The question Walker posed on appeal was whether EMC Cement BV’s standing concerns subject-matter jurisdiction. The majority found that it did not.
“The authority of a partner to recover for an alleged injury to the value of its interest in the partnership is not a matter of constitutional standing that implicates subject-matter jurisdiction,” Justice Busby wrote for the majority. “We hold that a partner or other stakeholder in a business organization has constitutional standing to sue for an alleged loss in the value of its interest in the organization.”
But in a 21-page, partial dissent, Justice Jane Bland disagreed, arguing that the majority vote ignores the derivative standing provisions in the Business Organization Code.
“Empowering a partner with standing to directly recover a claim for the partnership’s injury conflicts with a partnership’s status as an independent and separate entity that owns any claims that seeks redress for its injuries,” Justice Bland wrote. “It further undermines the central tenet of every business organization: they stand independently, distinct and separate from any individual stakeholder.”
Haynes and Boone appellate partner Mark Trachtenberg, who presented oral arguments on behalf of all of the defendants last September, called Friday’s ruling a “complete victory.”
“It’s a reaffirmation that plaintiffs cannot rely on conclusory and speculative damages testimony and that damages experts need to be able to support their assumptions with the facts and connect the dots, or they’re vulnerable on appeal,” he said. “The judgment against our clients should have never been entered in the first place.”
Thompson & Knight partner Rich Phillips, who argued the case for the plaintiffs, did not respond to a request for comment.
Haynes and Boone was hired on the case the day after the verdict to represent VHSC and Pike.
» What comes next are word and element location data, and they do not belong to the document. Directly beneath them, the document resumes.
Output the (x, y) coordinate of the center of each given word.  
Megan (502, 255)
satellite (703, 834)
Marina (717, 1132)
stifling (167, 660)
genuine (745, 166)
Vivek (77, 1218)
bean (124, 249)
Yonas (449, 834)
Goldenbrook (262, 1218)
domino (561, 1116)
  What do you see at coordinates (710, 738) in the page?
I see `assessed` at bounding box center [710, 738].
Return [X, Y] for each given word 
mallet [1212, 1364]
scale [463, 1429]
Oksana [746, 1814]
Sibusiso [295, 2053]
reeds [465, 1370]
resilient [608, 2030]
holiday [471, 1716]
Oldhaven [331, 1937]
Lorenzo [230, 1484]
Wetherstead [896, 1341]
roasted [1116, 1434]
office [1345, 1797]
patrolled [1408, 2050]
The Haynes and Boone appellate team also included partners Nina Cortell and Ben Mesches, counsel Ryan Paulsen and Mike Hatchell, as well as associate Andrew Guthrie.
Charles Frazier of Alexander Dubose & Jefferson led the appeal for Walker and Few Ready Mix, while Andy McSwain of Fulbright Winniford led the appeal for Wilson.
Correction: This article as been changed to clarify the ownership of VHSC.